Committee to Protect Journalists surveys worldwide attacks on the press. | Pakistan Press Foundation (PPF)

Pakistan Press Foundation

Committee to Protect Journalists surveys worldwide attacks on the press.

According to the Committee to Protect Journalists (CPJ), in the year 2003, 36 journalists were killed and 136 imprisoned for doing their jobs.

CPJ’s annual survey, Attacks on the Press in 2003, documents instances of media repression in 95 countries. Such repression included assassination, assault, imprisonment, censorship, and legal harassment.

The report noted that the 2003 toll of journalists killed is nearly double the rate of 2002, when 19 journalists were killed because of their work. CPJ asserts that war in Iraq was the primary reason for increase, with 13 journalists — nearly one-third of the 2003 total — killed there during hostile action.

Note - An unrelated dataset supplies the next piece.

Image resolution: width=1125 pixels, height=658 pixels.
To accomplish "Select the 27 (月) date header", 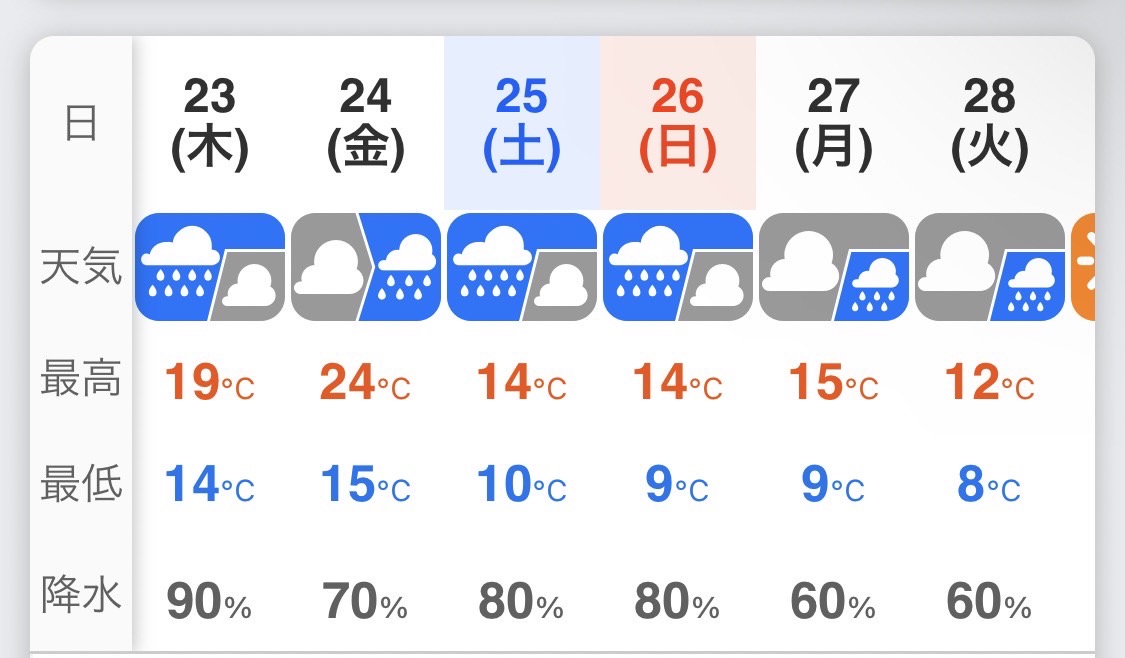I will coord(834,123).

The report says that for the second year in a row, 136 journalists were jailed worldwide for doing their jobs. For the fifth year in a row, China led the world as a jailer of journalists, with 39 behind bars. Cuba was next with 29, after a massive crackdown on the independent press led to the arrest and imprisonment of 29 journalists.

Copies of CPJ’s book are available through the Brookings Institution Press. The entire text of the book, with regional sections translated into Spanish, Chinese and Russian, is available on CPJ’s website. Arabic and French translations will be available soon, says CPJ.

CPJ is a New York-based, independent, nonprofit organization that works to safeguard press freedom worldwide.